Autant faire rire exige travail, peaufinage, écriture et ... Talent.

Contrairement à ce que veulent faire croire certains tenants du sérieux et du bon goût, l'écriture comique est exigeante.

Très exigeante et demande parfois des années d'apprentissage, voire de galère à se prendre des tomates dans des petites salles avant de trouver son rythme et son style.

Ce n'est pas parce que tu fais avec succès des petites vignettes rigolotes sur les internets pour quelques centaines de milliers d'accros que le grand public hors des internets va t'aimer automatiquement.

D'abord ce ne sont pas forcément les mêmes références. Les trucs obscurs de geeks qui font appel au seigneur des anneaux ou aux films de Steve Martin ne font pas forcément la joie de Mamie Odile, fan de De Funès.

Ensuite, passer d'un format court à un format plus long ou différent est un exercice à risques.

Ce n'est ni la même écriture, ni, donc, la même mécanique.

Beaucoup s'y sont déjà cassé les dents.

Il n'y a qu'à regarder les films calamiteux que Gad Elmaleh a tenté de faire à partir de ses sketches pour s'en rendre compte.

Ceci dit ce n'est pas forcément une référence, ses sketches à la base n'étant pas des soleils comiques luminescents.

Ou encore le flop récent du film de Florence Foresti.

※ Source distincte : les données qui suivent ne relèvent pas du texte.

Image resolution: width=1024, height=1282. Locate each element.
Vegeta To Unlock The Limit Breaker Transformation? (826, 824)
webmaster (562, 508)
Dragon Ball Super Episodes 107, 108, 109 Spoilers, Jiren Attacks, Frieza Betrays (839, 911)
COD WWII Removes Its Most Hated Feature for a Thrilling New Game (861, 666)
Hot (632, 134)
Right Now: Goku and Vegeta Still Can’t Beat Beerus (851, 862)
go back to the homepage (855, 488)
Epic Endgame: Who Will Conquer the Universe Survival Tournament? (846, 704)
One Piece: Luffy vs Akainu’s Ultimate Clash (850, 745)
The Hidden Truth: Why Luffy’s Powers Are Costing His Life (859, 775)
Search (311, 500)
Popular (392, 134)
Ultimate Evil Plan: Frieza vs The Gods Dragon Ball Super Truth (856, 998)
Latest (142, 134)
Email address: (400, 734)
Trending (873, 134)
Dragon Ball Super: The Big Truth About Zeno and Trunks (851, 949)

N'est pas Tina Fey qui veut.

Si tu ne sais pas qui est Tina Fey regarde sur les internets.

Bref, passer de la vignette au sketch, au spectacle puis au film n'est pas donné à tout le monde.

Alors passer directement de la vignette au film, tu penses...

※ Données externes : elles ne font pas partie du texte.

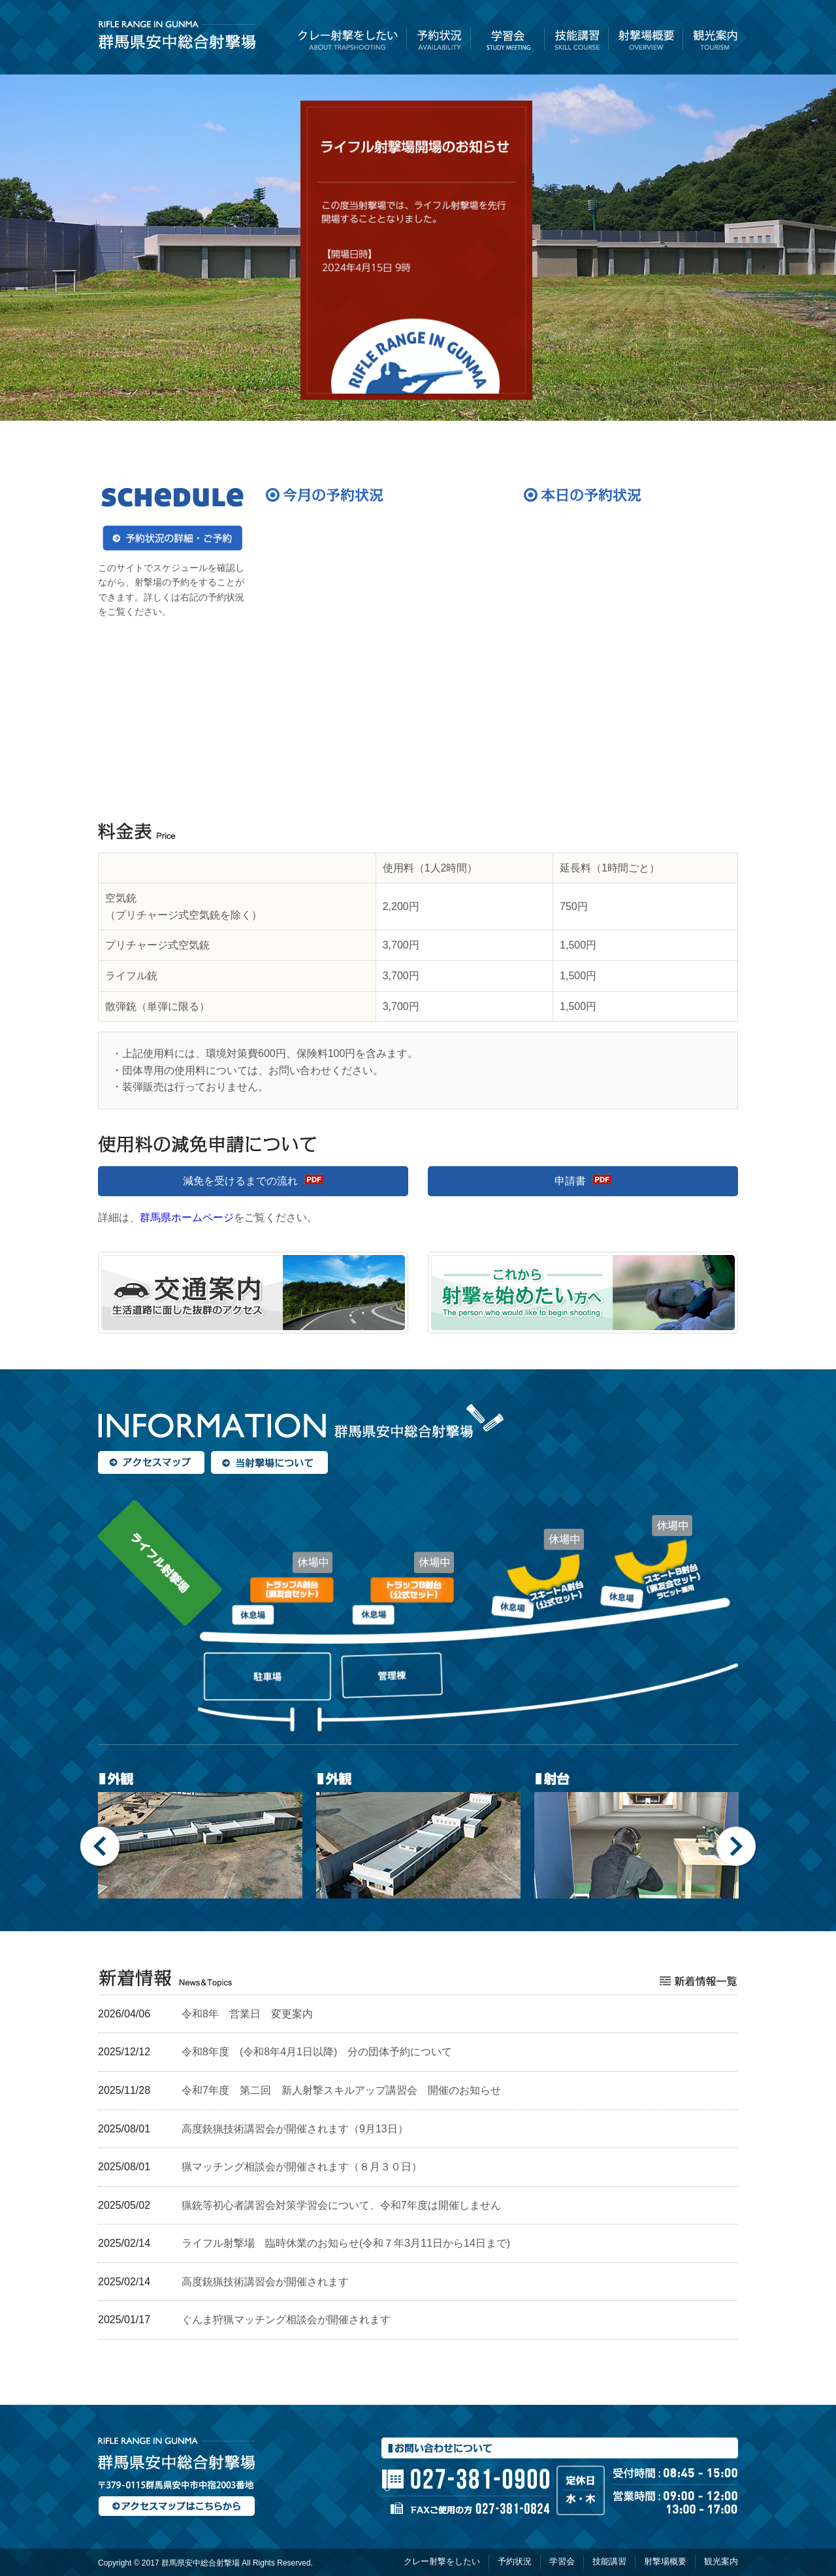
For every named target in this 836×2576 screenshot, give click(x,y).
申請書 (570, 1180)
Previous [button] (101, 1847)
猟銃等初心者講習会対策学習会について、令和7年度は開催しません (341, 2205)
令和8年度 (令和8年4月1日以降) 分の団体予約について (317, 2051)
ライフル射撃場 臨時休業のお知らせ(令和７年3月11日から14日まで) (346, 2243)
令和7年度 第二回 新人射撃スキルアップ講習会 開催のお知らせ (341, 2090)
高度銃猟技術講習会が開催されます (265, 2281)
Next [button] (737, 1847)
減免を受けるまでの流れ (240, 1180)
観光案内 (710, 42)
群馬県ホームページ (187, 1217)
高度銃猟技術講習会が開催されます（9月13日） (295, 2128)
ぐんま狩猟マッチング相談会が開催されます (286, 2319)
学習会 (508, 42)
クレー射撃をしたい (351, 42)
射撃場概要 (646, 42)
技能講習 (577, 42)
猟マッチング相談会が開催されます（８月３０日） (302, 2166)
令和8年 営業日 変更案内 (247, 2013)
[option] (200, 1833)
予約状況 (439, 42)
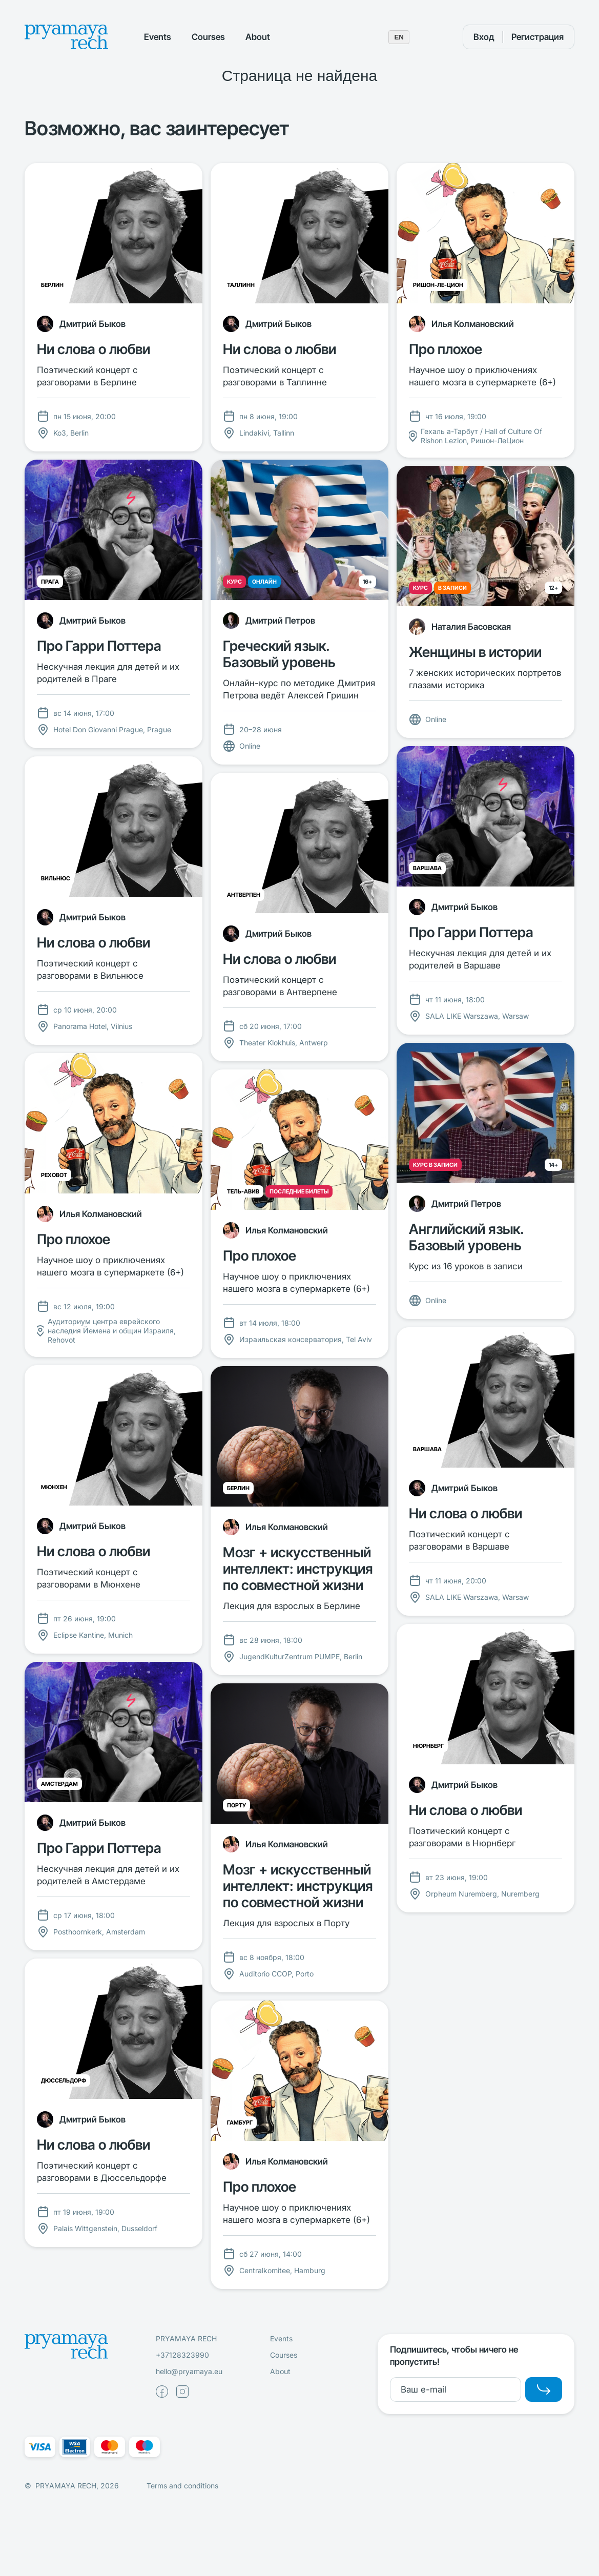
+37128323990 (182, 2355)
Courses (208, 37)
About (257, 37)
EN (399, 37)
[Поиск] (436, 37)
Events (157, 37)
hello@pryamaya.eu (189, 2371)
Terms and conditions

Il y a une autre marche à franchir

Ce n'est pas parce que tu écris drôle, que tu ES drôle en live.

Certains sont bons auteurs, d'autres bons acteurs.

Quelques-uns, rares, cumulent les deux.

(Et oui jeune padawan, la triste vérité est là, TOUS les comiques n'écrivent pas EUX-MEMES leurs sketches)

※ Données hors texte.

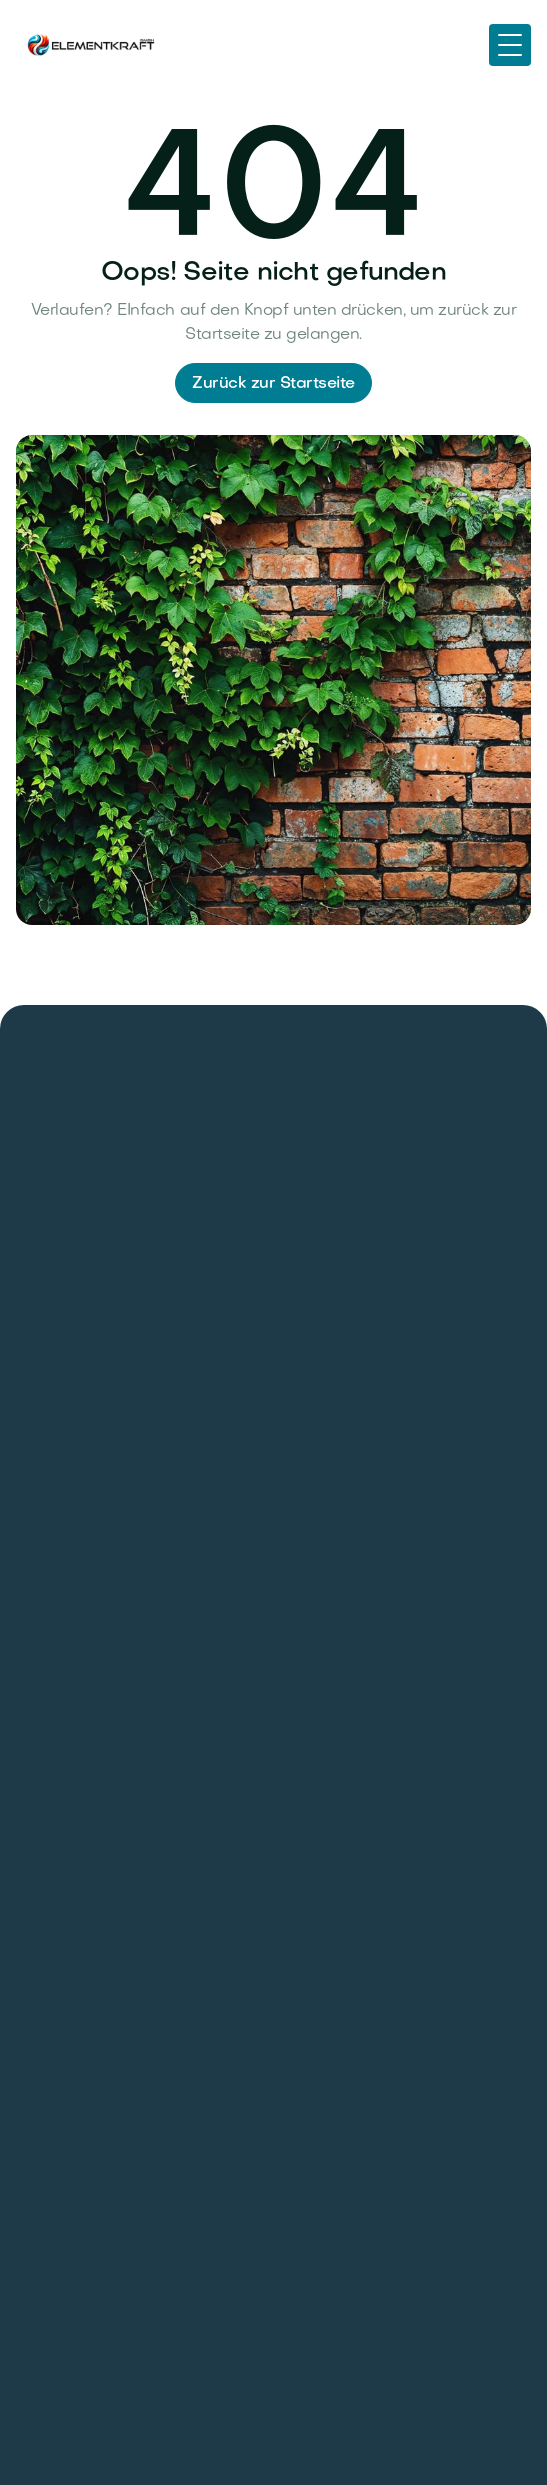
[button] (510, 45)
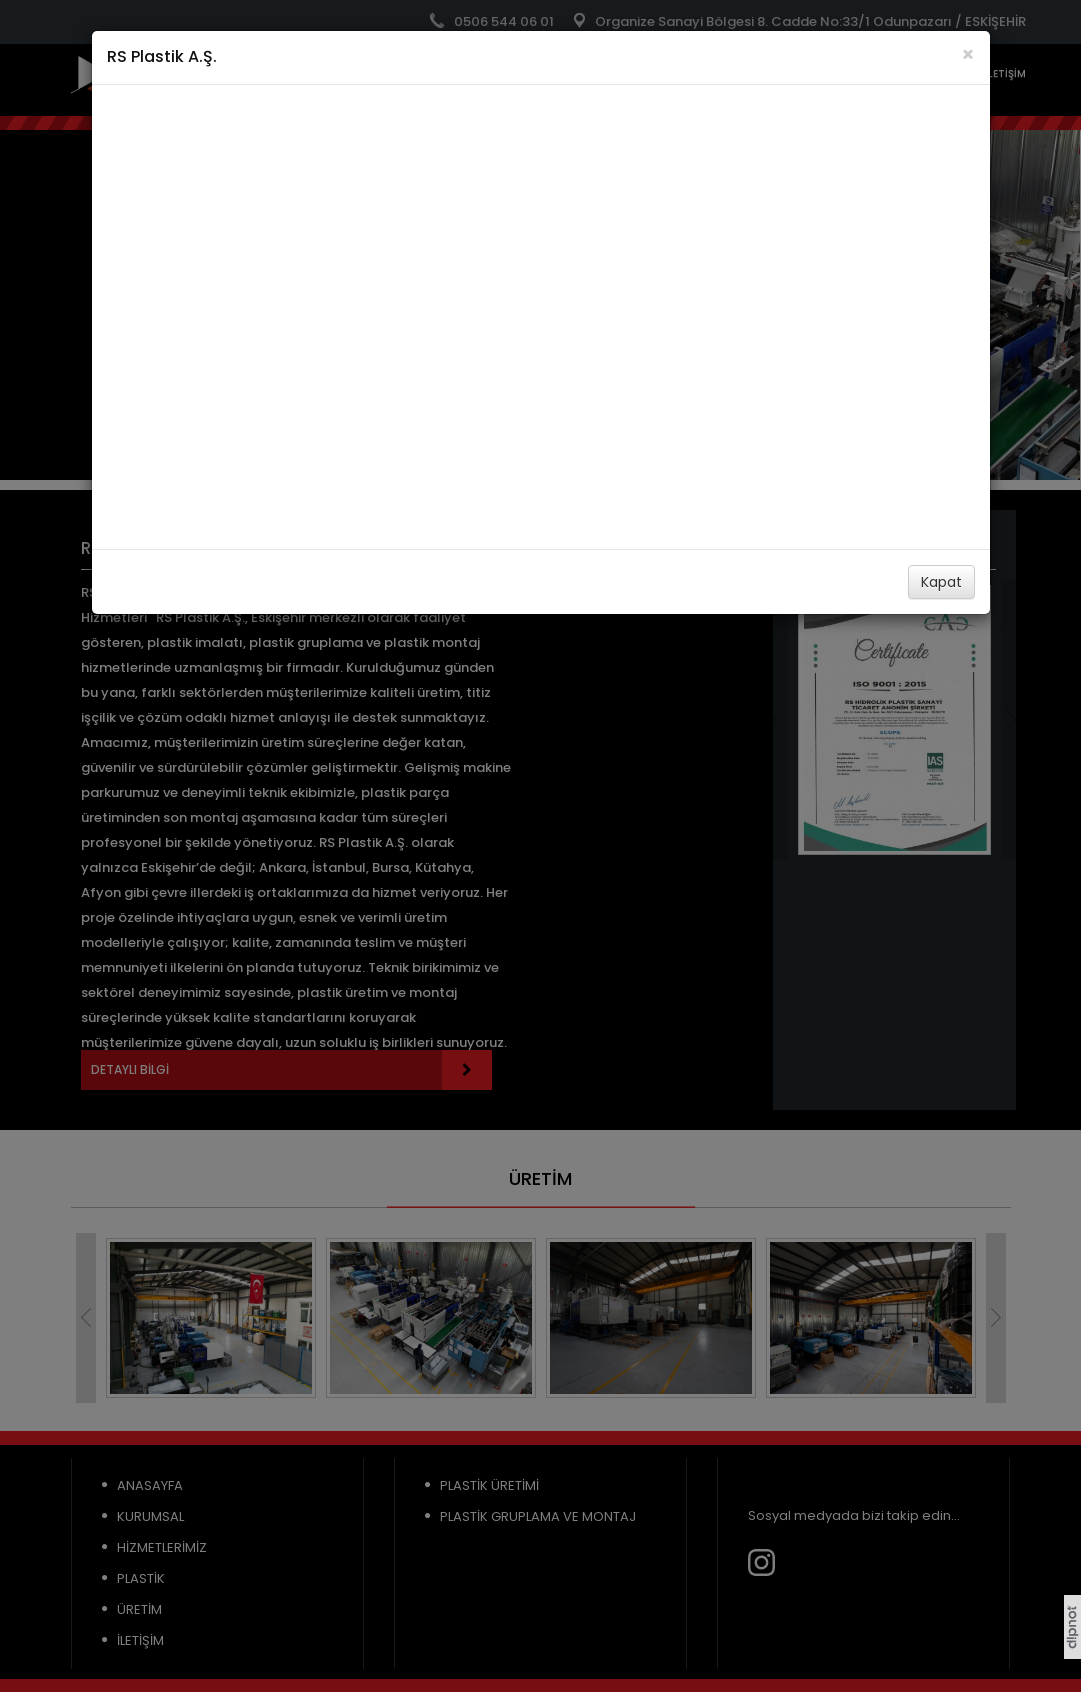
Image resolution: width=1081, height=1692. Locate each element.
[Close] (968, 54)
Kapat (941, 582)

Donc, au cas où quelqu'un demanderait, ce n'est pas parce que mes âneries font rire 2 lecteurs que je vais pouvoir du jour au lendemain écrire un ou plusieurs sketches rigolos et, pire, monter sur scène avec une plume dans le derrière pour les jouer.

Quoique.

J'en connais que ça amuserait.


NB les contre exemples de réussite existent aussi. L'équipe de Bref passée d'internet au format court via le stand-up avec succès en est l'illustration. A voir s'ils arrivent à passer la barre du format long...

Tina-fey_6733_1.jpg

Tina Fey c'est elle. Elle a récemment fait maîtresse de cérémonie aux Golden Globes, elle écrit des séries, elle joue, elle est très très drôle... Elle.